How to find partial word matches in 2 pandas dataframes?-CodePudding

Sorry if this is a similar question, I tried to find one that could answer my specific use-case but I only found ones that give exact matches between dataframes.

I have 2 pandas data frames of descriptions:

df1:

Description
i had lunch
going to the airport
buying a suitcase

df2:

Description
buying lunch
airport travel
owning a car

I'd like to filter and/or count how many times df2 has a matching word that appears in any row of df1

so for example df2 has the words 'lunch' and 'airport' and those single words appear in df1, so I would like to pull out and count the rows in df2 that have that match.

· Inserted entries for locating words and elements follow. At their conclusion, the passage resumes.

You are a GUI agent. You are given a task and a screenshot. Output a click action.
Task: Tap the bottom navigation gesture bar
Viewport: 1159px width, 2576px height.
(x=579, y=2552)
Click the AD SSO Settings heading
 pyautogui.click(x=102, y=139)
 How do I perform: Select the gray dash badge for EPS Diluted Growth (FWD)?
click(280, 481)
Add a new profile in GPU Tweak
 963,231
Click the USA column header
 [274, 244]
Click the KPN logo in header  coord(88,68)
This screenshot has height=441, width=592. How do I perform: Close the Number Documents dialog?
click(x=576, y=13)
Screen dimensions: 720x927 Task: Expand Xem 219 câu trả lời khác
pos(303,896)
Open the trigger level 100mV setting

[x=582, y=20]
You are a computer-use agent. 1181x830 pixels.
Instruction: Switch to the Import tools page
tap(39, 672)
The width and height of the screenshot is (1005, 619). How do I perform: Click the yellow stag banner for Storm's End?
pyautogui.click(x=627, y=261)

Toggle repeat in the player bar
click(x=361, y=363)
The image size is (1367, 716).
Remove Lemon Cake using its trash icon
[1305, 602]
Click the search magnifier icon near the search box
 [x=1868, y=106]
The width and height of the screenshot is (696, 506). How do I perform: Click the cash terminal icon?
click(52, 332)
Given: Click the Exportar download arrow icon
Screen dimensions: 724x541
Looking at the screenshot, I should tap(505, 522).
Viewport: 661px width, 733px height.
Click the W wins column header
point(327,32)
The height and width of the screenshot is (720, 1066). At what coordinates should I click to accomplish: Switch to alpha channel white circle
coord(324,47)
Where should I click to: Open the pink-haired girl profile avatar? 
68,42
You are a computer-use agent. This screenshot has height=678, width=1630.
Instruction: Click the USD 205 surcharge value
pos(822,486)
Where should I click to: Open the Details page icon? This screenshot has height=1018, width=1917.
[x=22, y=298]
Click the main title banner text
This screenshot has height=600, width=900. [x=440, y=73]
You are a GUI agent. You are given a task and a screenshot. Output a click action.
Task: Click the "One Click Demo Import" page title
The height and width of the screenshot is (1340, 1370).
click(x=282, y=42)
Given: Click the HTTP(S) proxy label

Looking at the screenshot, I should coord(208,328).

So my output is just a filtered df2 based on single word matches in df1.

Example output filtered would be:

df2:

Description
buying lunch
airport travel

Is there a way I can do this with pandas dataframes?

Example input data:

d = {'Description': ['i had lunch', 'going to the airport', 'buying a suitcase']}
df1 = pd.DataFrame(data=d)

d = {'Description': ['buying lunch', 'airport travel', 'owning a car']}
df2 = pd.DataFrame(data=d)

CodePudding user response：

globally

To match globally (any row of df1 with any row of df2), you can use:

import re
regex = '|'.join(map(re.escape, df1['Description'].str.split().explode().unique()))

out = df2[df2['Description'].str.contains(fr'\b({regex})\b')]

To count:

df2['Description'].str.contains(fr'\b({regex})\b').sum()

Output: 3

per row

If you want to match each pair of row:

matches = [bool(set(a.split())&set(b.split()))
           for a,b in zip(df1['Description'].str.lower(),
                          df2['Description'].str.lower())]

output: [True, True, True]

To count:

count = sum(bool(set(a.split())&set(b.split()))
            for a,b in zip(df1['Description'].str.lower(),
                          df2['Description'].str.lower())
            )

Output: 3

excluding small words

blacklist = {'a'}

matches = [bool(set(a.split())&set(b.split())-blacklist)
           for a,b in zip(df1['Description'].str.lower(),
                          df2['Description'].str.lower())]

output: [True, True, False]

CodePudding user response：

so i think you should look into the pandas split method.

i'm not too sure how exactly to implement this but in reference to this post something along the lines of this might work:

result = df2.loc[df2['Description'].isin(df1['Description'].apply(pd.Series).stack().reset_index(drop=True).tolist())

basically you split the strings of df1 into single words and convert them into a list. then you can check where a string of df2 contains any word of df1 with the .isin() method.

hope this helps :)